# E2E Example: YT Topics Pro

This notebook demonstrates a minimal, end-to-end run of the `yt-topics-pro` pipeline.

1.  **Ingest**: Fetch data for a few public videos.
2.  **Process**: Chunk, embed, model topics, and run sentiment analysis.
3.  **Evaluate**: Compute topic quality metrics.
4.  **Dashboard**: Show how to launch the interactive dashboard.


In [None]:
import os
import subprocess
from pathlib import Path

# Make sure we're running from the project root
if Path.cwd().name != "yt-topics-pro":
    os.chdir("..")

print(f"Current working directory: {Path.cwd()}")

# Define paths
VIDEOS_FILE = "videos.txt"
DATA_DIR = "data"

## 1. Ingest Data

First, we'll create a `videos.txt` file with a few YouTube video IDs. Then, we'll run the `ingest` command from our CLI.

In [None]:
# A few interesting, shorter videos from different domains
video_ids = [
    "vC_T_3T-P_s", # Tom Scott: The GPS constellation
    "6_pnl_6o_jA", # Marques Brownlee: The Problem with Foldable Phones
    "iLcvvA2fStA", # Kurzgesagt: What If You Detonated a Nuclear Bomb In The Mariana Trench?
    "X4d_w_2G5d4", # SmarterEveryDay: A Baffling Balloon Behavior
    "kPRA0W1kECg", # 3Blue1Brown: The essence of calculus
]

with open(VIDEOS_FILE, "w") as f:
    for vid in video_ids:
        f.write(f"https://www.youtube.com/watch?v={vid}\n")

print(f"Created '{VIDEOS_FILE}' with {len(video_ids)} videos.")

In [None]:
# Run the ingest command
# Using --limit for a quick test run
ingest_command = [
    "yt-topics-pro", "ingest",
    "--videos", VIDEOS_FILE,
    "--limit", "5"
]

# We use subprocess.run to execute our CLI commands from within the notebook
result = subprocess.run(ingest_command, capture_output=True, text=True)

print("--- Ingest Output ---")
print(result.stdout)
if result.stderr:
    print("--- Ingest Errors ---")
    print(result.stderr)

# Check that the output files were created
parquet_raw_dir = Path(DATA_DIR) / "parquet" / "raw"
assert (parquet_raw_dir / "transcripts.parquet").exists()
assert (parquet_raw_dir / "metadata.parquet").exists()
print(f"\n✅ Raw data saved in: {parquet_raw_dir}")

## 2. Process Data

Now we run the main processing pipeline. This will:
- Chunk the transcripts
- Generate embeddings
- Run BERTopic
- Calculate sentiment

We'll use the `--gpu` flag if available, but it will fall back to CPU gracefully. We'll also use a `--sample` flag to run on a small subset of chunks for speed in this example.

In [None]:
# Run the process command
process_command = [
    "yt-topics-pro", "process",
    "--sample", "100", # Use a small sample for a quick demo
    # "--gpu" # Uncomment if you have a compatible GPU and CUDA installed
]

result = subprocess.run(process_command, capture_output=True, text=True)

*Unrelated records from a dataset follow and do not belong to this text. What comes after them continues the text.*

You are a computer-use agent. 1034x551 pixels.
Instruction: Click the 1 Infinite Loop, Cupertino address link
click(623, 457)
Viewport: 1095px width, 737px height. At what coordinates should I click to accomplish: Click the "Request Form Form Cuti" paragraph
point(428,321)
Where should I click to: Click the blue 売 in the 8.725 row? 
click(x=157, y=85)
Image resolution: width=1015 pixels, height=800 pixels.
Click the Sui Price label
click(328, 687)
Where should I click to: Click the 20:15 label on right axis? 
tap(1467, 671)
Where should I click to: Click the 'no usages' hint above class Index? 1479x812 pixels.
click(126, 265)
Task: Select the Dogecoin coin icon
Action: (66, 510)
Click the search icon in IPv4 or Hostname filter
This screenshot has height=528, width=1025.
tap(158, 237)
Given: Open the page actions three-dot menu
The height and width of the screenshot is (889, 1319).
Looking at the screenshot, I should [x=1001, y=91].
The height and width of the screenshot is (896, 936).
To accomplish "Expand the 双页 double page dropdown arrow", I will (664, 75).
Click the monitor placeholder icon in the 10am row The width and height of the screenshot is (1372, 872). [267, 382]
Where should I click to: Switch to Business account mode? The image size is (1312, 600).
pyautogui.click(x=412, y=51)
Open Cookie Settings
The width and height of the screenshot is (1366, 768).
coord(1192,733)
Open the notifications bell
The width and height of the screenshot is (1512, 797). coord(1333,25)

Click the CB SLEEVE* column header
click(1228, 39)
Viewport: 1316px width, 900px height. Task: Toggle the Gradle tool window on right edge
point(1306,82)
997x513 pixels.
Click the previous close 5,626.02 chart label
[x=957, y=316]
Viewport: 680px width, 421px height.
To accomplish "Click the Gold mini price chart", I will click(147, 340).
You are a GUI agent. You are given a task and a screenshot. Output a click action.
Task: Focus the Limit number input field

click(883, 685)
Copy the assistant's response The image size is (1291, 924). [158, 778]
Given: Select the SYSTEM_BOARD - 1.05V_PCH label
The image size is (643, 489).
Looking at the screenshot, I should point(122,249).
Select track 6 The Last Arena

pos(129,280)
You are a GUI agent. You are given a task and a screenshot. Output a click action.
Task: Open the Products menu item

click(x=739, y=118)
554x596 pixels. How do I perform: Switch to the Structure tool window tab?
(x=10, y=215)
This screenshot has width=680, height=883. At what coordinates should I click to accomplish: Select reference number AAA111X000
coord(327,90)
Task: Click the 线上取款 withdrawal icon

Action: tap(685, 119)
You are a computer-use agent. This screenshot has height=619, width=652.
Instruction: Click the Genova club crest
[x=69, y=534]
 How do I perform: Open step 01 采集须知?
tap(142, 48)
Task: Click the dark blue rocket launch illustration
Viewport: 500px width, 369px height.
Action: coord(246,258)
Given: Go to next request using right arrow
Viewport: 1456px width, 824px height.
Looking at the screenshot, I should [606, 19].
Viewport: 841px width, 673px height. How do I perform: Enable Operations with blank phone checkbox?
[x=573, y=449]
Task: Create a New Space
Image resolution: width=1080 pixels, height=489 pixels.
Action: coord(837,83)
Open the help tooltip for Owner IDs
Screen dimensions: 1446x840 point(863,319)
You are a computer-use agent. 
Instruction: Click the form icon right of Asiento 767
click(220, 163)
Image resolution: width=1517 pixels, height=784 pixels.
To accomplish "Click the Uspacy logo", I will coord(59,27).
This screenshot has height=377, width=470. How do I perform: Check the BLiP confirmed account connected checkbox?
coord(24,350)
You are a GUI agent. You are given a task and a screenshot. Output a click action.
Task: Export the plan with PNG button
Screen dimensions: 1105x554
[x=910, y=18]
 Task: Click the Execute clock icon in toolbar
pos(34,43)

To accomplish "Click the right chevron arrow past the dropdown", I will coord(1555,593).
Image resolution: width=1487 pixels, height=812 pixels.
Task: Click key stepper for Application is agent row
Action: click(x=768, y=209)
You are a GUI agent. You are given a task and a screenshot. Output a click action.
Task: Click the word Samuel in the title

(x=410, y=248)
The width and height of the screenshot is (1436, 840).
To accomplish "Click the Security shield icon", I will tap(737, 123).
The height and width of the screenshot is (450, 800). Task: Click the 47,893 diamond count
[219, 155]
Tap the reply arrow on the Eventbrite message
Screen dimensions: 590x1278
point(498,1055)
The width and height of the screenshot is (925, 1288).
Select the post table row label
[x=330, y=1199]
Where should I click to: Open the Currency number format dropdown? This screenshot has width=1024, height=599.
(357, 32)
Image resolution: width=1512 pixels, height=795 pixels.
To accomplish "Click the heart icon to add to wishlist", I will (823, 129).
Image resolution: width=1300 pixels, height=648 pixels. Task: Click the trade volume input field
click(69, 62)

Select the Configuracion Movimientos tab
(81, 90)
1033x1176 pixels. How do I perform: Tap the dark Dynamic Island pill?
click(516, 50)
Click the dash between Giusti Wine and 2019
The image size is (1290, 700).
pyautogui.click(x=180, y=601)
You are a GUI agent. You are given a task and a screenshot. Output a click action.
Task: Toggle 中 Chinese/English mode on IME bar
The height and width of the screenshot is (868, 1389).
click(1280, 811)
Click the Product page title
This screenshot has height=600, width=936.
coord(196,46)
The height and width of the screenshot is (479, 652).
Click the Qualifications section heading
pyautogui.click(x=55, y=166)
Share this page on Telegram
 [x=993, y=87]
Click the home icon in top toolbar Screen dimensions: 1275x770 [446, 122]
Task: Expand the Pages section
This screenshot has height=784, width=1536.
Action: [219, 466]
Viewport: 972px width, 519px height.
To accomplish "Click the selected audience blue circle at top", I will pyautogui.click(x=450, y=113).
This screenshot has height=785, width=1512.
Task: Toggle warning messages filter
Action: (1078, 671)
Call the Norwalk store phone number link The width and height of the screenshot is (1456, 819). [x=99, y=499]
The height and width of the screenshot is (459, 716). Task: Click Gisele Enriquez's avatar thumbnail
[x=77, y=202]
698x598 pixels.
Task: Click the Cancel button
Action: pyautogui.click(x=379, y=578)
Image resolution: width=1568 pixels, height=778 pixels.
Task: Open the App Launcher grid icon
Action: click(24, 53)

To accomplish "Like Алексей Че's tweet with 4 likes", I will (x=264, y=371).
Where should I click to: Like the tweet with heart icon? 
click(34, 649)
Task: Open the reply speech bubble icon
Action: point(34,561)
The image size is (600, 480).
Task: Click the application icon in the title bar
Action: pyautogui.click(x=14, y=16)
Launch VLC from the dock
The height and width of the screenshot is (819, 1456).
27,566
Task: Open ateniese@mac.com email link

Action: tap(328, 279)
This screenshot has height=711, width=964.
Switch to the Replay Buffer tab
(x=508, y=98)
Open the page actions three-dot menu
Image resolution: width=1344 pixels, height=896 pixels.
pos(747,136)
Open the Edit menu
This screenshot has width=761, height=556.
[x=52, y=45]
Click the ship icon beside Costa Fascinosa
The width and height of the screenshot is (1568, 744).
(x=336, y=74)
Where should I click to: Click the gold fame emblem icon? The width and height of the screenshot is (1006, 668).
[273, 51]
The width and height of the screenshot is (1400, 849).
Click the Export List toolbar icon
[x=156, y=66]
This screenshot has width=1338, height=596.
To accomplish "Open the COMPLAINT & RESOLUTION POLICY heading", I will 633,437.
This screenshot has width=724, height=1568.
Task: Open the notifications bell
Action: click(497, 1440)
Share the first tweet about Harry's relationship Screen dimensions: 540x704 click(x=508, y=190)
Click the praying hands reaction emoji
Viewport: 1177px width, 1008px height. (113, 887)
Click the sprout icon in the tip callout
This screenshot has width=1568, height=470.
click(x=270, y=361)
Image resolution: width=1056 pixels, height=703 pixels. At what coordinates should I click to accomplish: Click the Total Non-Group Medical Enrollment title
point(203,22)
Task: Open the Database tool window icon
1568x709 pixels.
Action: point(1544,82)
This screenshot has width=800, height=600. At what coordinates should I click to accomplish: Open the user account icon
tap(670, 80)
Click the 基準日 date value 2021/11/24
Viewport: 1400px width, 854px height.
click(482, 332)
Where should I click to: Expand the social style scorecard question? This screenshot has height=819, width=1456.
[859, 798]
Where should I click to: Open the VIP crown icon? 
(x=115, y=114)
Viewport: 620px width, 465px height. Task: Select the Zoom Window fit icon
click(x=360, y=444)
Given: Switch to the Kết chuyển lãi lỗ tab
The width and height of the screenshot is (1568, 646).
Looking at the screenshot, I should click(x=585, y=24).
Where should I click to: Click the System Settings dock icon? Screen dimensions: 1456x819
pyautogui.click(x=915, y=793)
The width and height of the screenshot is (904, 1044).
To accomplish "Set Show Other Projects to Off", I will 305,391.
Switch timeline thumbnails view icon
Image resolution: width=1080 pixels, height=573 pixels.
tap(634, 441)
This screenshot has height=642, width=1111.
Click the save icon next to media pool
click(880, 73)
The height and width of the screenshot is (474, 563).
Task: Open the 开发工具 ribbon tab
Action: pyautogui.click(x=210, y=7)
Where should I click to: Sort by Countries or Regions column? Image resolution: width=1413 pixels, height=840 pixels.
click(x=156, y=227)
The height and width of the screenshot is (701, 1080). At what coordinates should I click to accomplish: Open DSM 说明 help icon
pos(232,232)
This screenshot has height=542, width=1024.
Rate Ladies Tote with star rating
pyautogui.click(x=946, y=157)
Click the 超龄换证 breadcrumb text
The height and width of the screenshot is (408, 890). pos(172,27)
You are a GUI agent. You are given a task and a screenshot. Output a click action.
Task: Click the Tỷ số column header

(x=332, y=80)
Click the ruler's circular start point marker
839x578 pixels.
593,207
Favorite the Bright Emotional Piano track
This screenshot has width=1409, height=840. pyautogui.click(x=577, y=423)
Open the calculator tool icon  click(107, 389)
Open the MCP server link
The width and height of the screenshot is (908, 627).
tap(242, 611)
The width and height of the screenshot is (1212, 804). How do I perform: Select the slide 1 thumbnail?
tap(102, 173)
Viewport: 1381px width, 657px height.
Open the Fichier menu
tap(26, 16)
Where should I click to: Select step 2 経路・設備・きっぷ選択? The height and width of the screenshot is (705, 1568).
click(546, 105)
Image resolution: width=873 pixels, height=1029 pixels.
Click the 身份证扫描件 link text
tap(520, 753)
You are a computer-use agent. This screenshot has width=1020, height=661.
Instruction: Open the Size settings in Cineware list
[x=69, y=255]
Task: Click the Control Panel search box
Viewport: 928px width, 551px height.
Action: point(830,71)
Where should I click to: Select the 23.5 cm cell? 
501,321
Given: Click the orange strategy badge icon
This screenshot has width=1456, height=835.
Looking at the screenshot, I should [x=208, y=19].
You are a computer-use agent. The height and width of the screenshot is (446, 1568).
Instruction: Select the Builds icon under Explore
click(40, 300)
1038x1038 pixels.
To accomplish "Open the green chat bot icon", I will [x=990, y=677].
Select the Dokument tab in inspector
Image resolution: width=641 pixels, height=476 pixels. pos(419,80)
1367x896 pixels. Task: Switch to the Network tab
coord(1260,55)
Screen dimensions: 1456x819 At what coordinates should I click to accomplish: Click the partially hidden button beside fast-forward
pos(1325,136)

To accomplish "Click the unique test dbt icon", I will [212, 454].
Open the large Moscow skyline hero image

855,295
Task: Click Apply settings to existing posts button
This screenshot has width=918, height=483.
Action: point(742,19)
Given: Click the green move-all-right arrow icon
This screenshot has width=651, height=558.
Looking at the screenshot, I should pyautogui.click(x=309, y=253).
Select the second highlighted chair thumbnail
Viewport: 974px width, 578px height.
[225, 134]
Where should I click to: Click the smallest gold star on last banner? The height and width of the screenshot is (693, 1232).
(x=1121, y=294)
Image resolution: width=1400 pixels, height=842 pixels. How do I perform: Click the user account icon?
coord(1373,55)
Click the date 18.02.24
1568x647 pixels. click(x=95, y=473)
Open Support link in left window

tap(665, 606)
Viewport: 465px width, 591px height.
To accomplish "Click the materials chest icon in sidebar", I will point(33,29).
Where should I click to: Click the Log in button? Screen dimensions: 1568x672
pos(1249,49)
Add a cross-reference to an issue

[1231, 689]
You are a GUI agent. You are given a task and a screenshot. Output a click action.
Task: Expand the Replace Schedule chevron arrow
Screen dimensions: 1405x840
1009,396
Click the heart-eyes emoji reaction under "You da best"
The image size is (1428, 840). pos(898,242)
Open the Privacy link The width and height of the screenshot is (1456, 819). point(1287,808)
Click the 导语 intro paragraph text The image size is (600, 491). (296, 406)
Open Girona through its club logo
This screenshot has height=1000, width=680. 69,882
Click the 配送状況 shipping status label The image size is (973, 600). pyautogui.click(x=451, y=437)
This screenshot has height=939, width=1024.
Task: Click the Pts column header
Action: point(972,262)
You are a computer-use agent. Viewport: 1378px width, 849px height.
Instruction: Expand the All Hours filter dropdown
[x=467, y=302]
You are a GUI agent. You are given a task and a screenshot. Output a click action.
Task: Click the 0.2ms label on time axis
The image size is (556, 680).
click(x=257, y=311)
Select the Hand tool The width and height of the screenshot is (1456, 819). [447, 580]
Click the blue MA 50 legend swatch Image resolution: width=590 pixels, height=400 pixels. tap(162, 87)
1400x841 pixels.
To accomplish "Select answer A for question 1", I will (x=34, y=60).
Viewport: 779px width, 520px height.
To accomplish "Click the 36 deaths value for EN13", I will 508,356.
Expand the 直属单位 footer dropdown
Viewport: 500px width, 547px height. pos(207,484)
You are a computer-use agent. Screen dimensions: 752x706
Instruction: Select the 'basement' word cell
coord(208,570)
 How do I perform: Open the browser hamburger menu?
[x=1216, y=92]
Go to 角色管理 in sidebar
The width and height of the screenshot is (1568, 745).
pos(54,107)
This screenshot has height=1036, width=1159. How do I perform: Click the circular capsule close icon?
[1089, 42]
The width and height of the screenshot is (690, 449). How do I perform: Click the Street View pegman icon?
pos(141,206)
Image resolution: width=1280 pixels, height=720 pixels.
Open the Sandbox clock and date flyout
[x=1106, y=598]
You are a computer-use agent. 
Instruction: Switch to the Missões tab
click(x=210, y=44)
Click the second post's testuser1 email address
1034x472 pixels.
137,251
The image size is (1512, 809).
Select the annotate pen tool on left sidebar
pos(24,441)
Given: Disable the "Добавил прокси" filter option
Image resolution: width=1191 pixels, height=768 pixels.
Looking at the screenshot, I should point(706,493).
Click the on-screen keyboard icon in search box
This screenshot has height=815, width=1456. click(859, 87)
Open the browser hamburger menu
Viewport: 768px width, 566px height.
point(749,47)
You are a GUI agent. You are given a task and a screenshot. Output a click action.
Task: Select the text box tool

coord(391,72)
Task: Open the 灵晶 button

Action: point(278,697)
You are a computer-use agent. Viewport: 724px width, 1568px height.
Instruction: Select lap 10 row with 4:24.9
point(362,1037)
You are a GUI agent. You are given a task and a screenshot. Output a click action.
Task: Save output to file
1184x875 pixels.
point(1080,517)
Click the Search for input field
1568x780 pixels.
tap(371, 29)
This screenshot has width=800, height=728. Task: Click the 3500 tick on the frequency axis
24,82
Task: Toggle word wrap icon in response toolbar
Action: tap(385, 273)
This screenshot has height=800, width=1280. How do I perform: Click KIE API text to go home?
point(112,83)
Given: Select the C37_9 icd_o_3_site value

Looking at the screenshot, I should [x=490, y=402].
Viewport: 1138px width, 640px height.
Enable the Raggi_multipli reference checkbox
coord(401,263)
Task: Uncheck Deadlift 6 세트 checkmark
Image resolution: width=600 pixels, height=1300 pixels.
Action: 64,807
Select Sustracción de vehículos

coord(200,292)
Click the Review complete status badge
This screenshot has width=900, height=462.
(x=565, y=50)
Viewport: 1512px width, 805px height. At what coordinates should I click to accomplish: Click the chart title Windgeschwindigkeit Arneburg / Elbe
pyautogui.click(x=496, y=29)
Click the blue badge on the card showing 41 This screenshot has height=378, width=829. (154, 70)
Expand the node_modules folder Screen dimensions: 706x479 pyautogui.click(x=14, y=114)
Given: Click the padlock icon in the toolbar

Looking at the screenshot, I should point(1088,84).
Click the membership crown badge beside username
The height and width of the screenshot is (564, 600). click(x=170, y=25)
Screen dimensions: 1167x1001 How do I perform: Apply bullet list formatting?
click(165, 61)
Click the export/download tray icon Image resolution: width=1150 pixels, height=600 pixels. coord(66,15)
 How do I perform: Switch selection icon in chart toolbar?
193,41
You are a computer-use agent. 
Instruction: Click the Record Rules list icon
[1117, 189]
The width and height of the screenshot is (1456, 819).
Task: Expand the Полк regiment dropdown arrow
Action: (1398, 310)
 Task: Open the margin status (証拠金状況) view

print("--- Process Output ---")
print(result.stdout)
if result.stderr:
    print("--- Process Errors ---")
    print(result.stderr)

# Check that the output files were created
parquet_processed_dir = Path(DATA_DIR) / "parquet" / "processed"
assert (parquet_processed_dir / "chunks.parquet").exists()
print(f"\n✅ Processed data saved in: {parquet_processed_dir}")

## 3. Evaluate Topics

Next, we'll run the evaluation command to compute coherence and diversity scores for the generated topics.

**Note:** The current `evaluate` command is a stub and uses sample data. A full implementation would load the model and data from the `process` step.

In [None]:
# Run the evaluate command
evaluate_command = ["yt-topics-pro", "evaluate"]
result = subprocess.run(evaluate_command, capture_output=True, text=True)

print("--- Evaluate Output ---")
print(result.stdout)
if result.stderr:
    print("--- Evaluate Errors ---")
    print(result.stderr)

## 4. Launch the Dashboard

Finally, the `dashboard` command launches the interactive Streamlit application.

Running this cell will start a web server. You'll need to stop the Jupyter kernel to stop the server. In a real workflow, you would run this command directly from your terminal.

In [None]:
# The command to run is:
# streamlit run src/yt_topics_pro/app/dashboard.py

print("To launch the dashboard, open your terminal and run the following command:")
print("\n" + "="*50)
print("streamlit run src/yt_topics_pro/app/dashboard.py")
print("="*50 + "\n")

# We won't run it here as it blocks the notebook.